Full flag lists: [docs/cli-reference.md](docs/cli-reference.md) or `af3parallel <command> --help`.

---

## Features

- **Token-balanced LPT** distribution across multiple GPUs
- **VRAM-aware batching** with configurable safety margins
- **Temporal-wave scheduling** — pack small jobs into the VRAM shadow of long anchors
- **Built-in GPU profiles** for A800 80 GB and RTX 4090 24 GB (`--gpu-preset`)
- **Streaming TSV logs** written per task as jobs finish
- **Resilient execution** — per-task retry, SIGINT/SIGTERM JSON restore, optional strict mode
- **Global CPU-RAM cap** — auto-derived from system memory when `psutil` is installed

---

## Repository layout

```
AF3Parallel/
├── README.md
├── LICENSE · CITATION.cff · pyproject.toml · requirements.txt
├── src/af3parallel/              # installable Python package
│   ├── parallel.py               # multi-GPU executor
│   ├── gpu_memory_profiler.py
│   ├── gpu_memory_timeseries_profiler.py
│   ├── gpu_time_estimate.py
│   ├── cpu_time_estimate.py
│   ├── json_integrator.py
│   ├── gpu_monitor.py
│   └── cli/                      # unified CLI dispatcher
├── docs/                         # detailed documentation
├── examples/                     # sample CSV manifests
├── conda/recipe/                 # Bioconda recipe template
├── environment.yml               # conda dev environment
├── scripts/                      # legacy thin wrappers
└── tools/
    └── install-to-alphafold3.sh
```

---

## Documentation

| Topic | Guide |
| --- | --- |
| Documentation index | [docs/README.md](docs/README.md) |
| PyPI / Bioconda release guide | [docs/publishing.md](docs/publishing.md) |
| pip / conda / legacy install | [docs/installation.md](docs/installation.md) |
| End-to-end workflow | [docs/workflow.md](docs/workflow.md) |
| Built-in GPU presets & profile TSV format | [docs/gpu-profiles.md](docs/gpu-profiles.md) |
| CLI flags & output columns | [docs/cli-reference.md](docs/cli-reference.md) |
| JSON Integrator (ligand/nucleic/ion screens) | [docs/json-integrator.md](docs/json-integrator.md) |
| Tips & troubleshooting | [docs/tips.md](docs/tips.md) |

---

## Development

```bash
git clone https://github.com/Xin-DongXu/AF3Parallel.git
cd AF3Parallel
pip install -e ".[extras]"
af3parallel --version
```

To publish: bump version in `src/af3parallel/__version__.py` and `pyproject.toml`, tag a release, then follow [docs/publishing.md](docs/publishing.md). GitHub Actions workflow: `.github/workflows/publish-pypi.yml`.

---

## License & citation

This project is released under the [MIT License](LICENSE).

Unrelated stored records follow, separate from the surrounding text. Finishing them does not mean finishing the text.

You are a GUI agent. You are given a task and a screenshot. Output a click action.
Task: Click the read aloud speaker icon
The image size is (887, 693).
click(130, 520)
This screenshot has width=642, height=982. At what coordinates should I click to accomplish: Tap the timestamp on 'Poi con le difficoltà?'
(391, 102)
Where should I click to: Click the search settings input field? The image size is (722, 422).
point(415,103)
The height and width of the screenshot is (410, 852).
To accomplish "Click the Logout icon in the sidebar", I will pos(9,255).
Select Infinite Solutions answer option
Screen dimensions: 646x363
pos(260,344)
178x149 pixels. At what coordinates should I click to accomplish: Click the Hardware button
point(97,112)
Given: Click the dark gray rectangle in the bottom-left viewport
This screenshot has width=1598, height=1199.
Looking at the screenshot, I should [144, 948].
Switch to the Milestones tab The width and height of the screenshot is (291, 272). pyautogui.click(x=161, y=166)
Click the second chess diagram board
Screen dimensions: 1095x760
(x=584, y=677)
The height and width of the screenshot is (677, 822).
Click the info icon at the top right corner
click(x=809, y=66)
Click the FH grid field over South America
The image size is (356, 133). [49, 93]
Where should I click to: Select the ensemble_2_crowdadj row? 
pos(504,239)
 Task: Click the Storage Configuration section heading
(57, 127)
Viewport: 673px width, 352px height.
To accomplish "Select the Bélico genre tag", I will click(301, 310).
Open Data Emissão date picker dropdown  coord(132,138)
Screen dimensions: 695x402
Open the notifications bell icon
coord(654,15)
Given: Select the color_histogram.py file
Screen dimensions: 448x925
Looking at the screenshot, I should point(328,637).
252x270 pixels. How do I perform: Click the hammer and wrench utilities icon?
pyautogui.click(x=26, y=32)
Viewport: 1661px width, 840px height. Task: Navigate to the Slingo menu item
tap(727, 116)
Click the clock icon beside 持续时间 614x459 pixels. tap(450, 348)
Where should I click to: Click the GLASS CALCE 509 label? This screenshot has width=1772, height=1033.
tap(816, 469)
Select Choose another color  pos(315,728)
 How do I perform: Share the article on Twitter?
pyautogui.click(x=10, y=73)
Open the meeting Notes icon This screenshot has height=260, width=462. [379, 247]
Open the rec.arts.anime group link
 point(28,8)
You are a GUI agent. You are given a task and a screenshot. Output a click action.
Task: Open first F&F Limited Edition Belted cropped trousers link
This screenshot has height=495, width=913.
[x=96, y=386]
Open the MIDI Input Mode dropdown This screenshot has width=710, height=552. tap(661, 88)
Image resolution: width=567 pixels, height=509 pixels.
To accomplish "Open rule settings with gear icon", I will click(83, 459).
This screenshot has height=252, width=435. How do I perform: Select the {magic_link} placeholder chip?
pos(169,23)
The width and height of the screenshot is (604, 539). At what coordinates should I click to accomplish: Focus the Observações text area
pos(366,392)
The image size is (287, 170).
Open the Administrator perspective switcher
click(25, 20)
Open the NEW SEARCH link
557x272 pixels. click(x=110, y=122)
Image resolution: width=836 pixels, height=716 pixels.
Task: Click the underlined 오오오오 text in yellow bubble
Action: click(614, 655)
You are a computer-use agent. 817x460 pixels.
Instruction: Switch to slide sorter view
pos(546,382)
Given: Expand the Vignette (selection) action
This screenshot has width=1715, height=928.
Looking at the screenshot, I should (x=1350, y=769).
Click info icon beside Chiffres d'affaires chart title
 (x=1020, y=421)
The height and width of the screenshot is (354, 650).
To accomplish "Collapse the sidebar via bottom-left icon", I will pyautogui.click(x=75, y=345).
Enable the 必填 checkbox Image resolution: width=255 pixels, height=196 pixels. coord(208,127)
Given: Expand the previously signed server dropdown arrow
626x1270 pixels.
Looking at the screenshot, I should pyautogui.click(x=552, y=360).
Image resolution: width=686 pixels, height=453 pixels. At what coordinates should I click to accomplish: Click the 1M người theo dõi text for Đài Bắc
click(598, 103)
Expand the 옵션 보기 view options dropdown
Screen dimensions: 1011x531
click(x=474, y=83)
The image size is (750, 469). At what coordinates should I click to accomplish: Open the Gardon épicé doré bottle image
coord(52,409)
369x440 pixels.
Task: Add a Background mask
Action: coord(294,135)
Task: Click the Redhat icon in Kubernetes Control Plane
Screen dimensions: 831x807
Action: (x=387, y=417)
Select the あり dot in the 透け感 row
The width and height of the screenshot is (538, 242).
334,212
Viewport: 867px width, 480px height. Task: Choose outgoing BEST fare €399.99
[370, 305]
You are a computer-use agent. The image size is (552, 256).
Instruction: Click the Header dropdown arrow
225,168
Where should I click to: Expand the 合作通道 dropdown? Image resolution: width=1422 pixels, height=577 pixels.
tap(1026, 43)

AlphaFold 3 is licensed separately by Google DeepMind and is **not** distributed by this repository.

If you use AF3Parallel in academic work, please cite AlphaFold 3:

> Abramson, J., Adler, J., Dunger, J. *et al.* Accurate structure prediction of biomolecular interactions with AlphaFold 3. *Nature* **630**, 493–500 (2024). https://doi.org/10.1038/s41586-024-07487-w

See [CITATION.cff](CITATION.cff) for machine-readable metadata.